Animal Erythrocytosis and Polycythemia

• Definition: An increase in the number of circulating RBCs, resulting in increased PCV, hematocrit, RBC count, and hemoglobin concentration above reference intervals.
  
  

  • Polycythemia is often used synonymously, but may imply leukocytosis and thrombocytosis in addition to erythrocytosis.

• Types of Erythrocytosis:
  
  

  • Relative Erythrocytosis:

    • Increase in RBC numbers without an increase in total RBC mass.

    • Caused by loss of plasma water with resultant hemoconcentration due to dehydration.

    • Alternatively, a mild, transient form unassociated with clinical signs can occur due to splenic contraction.

      • Splenic contraction is due to fear, excitement, causing immediate release of sequestered RBCs.

      • Most often observed in horses.

    • Clinical Signs: Typically those of dehydration (tacky mucous membranes, prolonged skin tent) and the underlying disease.

    • Diagnosis:

      • Clinical findings (tacky mucous membranes, loss of skin turgor).

      • Laboratory variables (hyperproteinemia, prerenal azotemia).

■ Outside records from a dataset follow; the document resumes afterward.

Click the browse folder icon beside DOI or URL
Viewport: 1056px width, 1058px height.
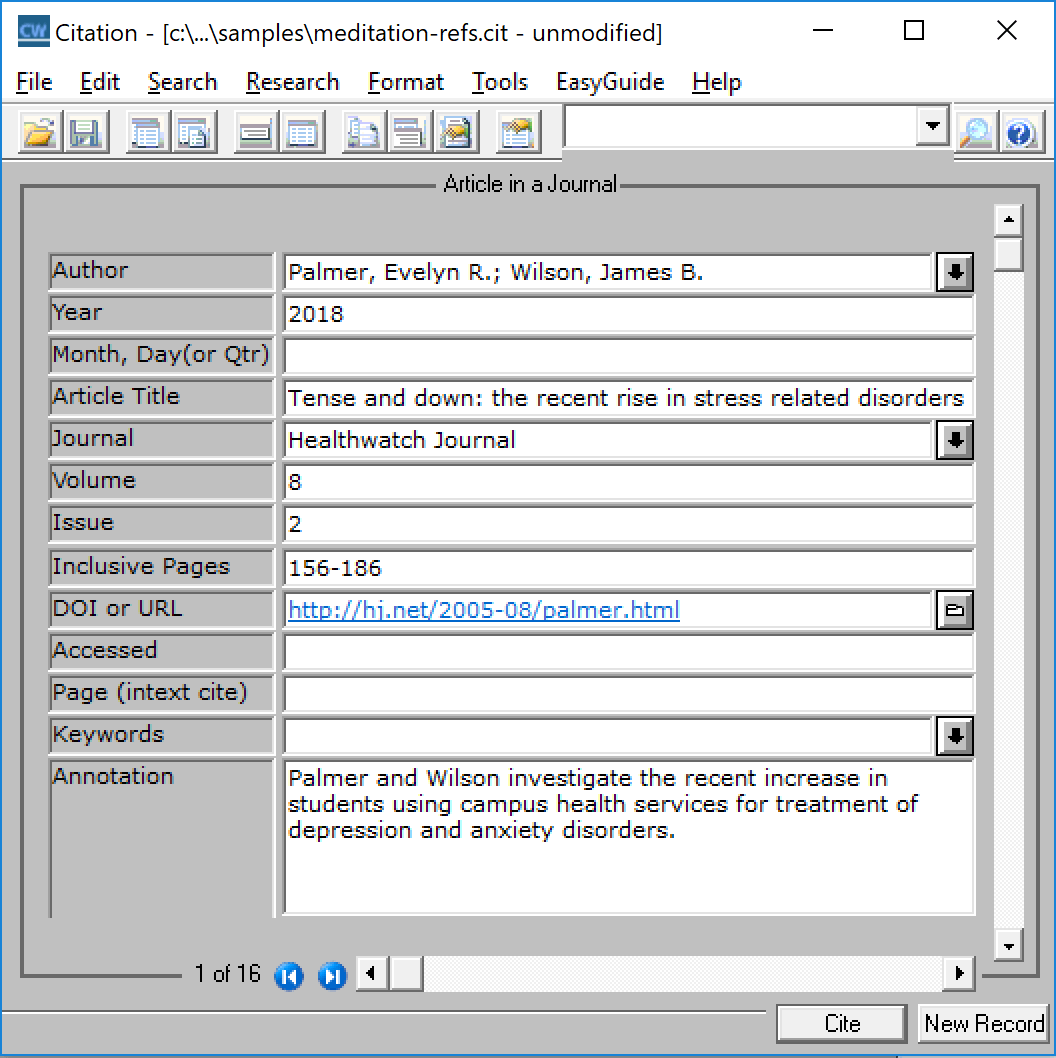(955, 610)
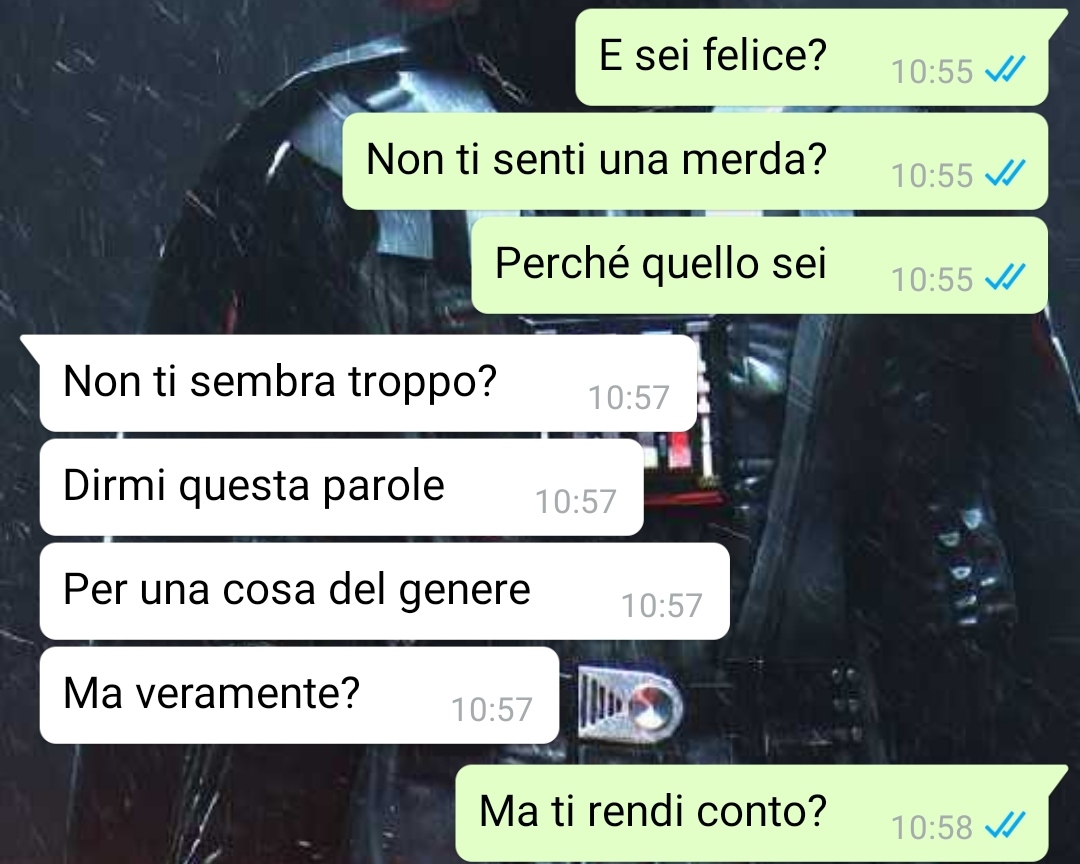Image resolution: width=1080 pixels, height=864 pixels.
Task: Click the 10:57 timestamp on 'Ma veramente?'
Action: point(491,710)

      • Response to rehydration.

      • For splenic contraction, normal PCV on subsequent blood samples collected less stressfully.

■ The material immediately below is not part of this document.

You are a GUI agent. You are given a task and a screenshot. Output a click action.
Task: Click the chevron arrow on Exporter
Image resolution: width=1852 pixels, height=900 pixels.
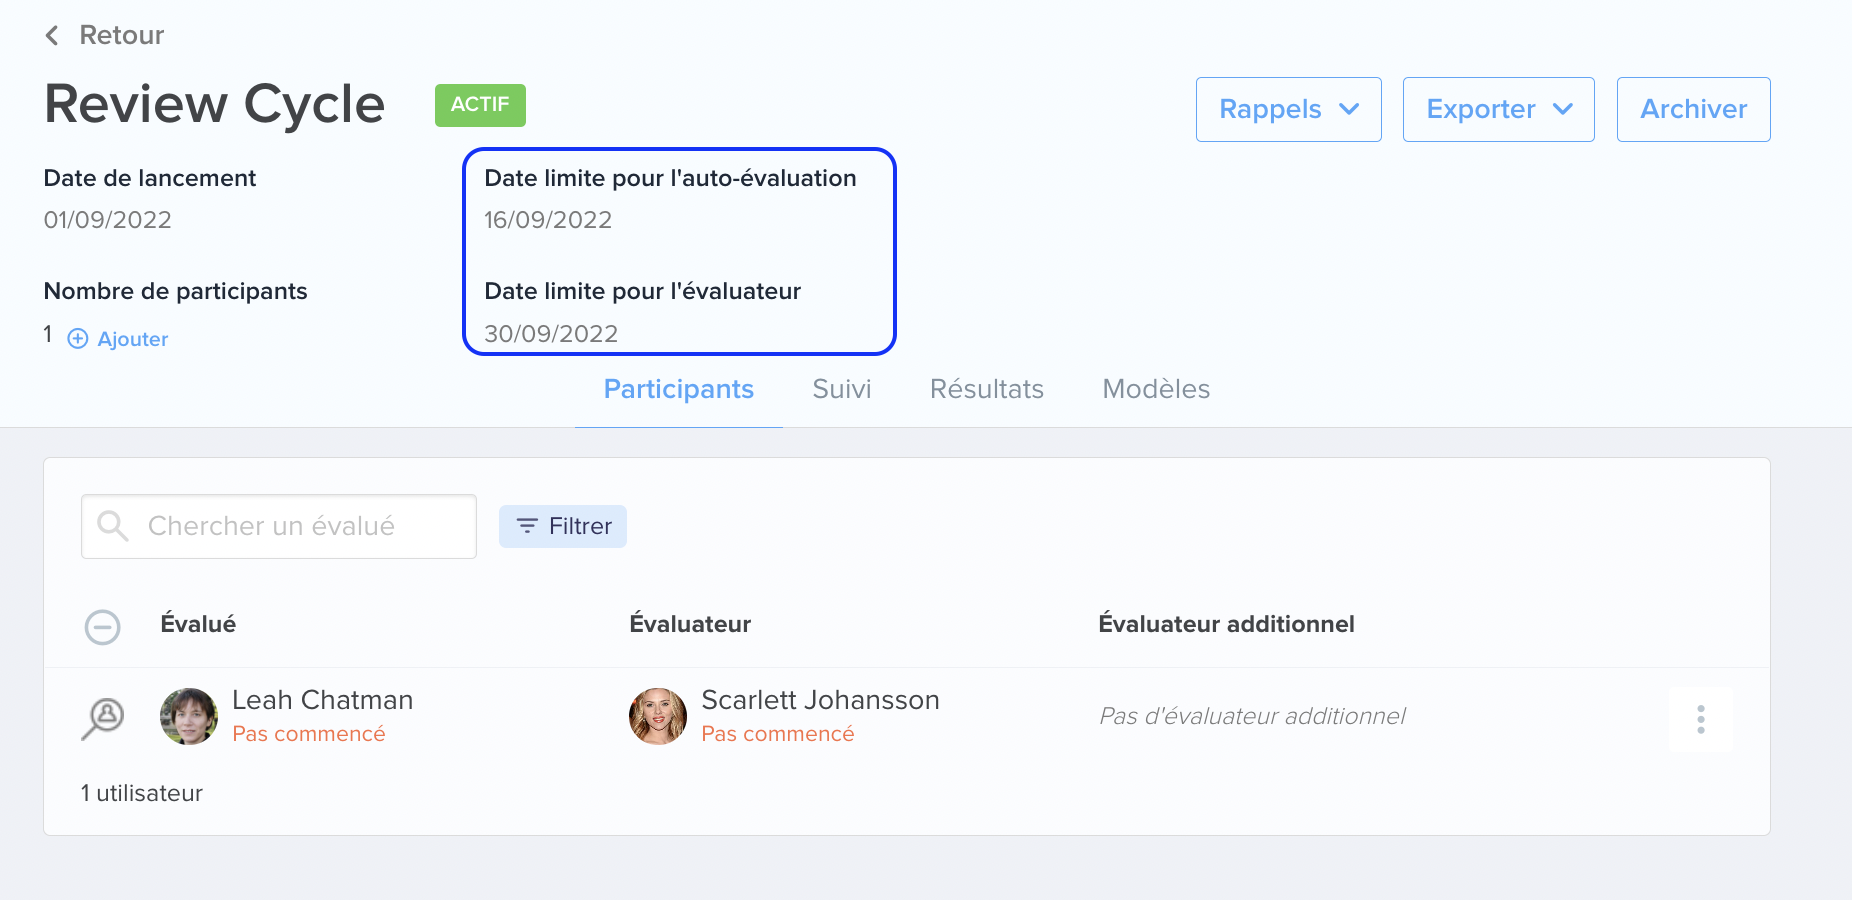click(1563, 109)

    • Treatment: Consists of rehydration with IV fluids and addressing the underlying cause.

  • Absolute Erythrocytosis:

    • Increase in RBC numbers because of increased RBC mass.

    • Generally requires a PCV exceeding 60% to observe clinical signs.

    • Clinical Signs (associated with more severe absolute erythrocytosis):

      • Red mucous membranes.

      • Bleeding tendencies.

      • Neurologic disturbances (ataxia, weakness, seizures, blindness, behavioral change).

      • Dilated, tortuous vessels on retinal examination.

      • These signs are attributed to hyperviscosity, which slows blood flow and increases the likelihood of thrombosis and rupture of small blood vessels.

    • Types of Absolute Erythrocytosis:

      • Primary Erythrocytosis (Polycythemia Vera):

        • A myeloproliferative disease resulting from the autonomous clonal expansion of hematopoietic progenitor cells.

        • RBC production is dramatically increased.

        • Serum erythropoietin (EPO) activity typically is low or low-normal.

        • Has been reported in dogs, cats, horses, and ferrets.

        • Diagnosis is usually made by eliminating secondary causes.

        • Routine examination of bone marrow is NOT useful to distinguish from secondary causes.

        • Clinical signs are attributed to increased blood viscosity.

        • Treatment typically includes phlebotomy and hydroxyurea.

          • Phlebotomy: 10–20 mL/kg to decrease PCV to ~50%–60%, with simultaneous fluid replacement.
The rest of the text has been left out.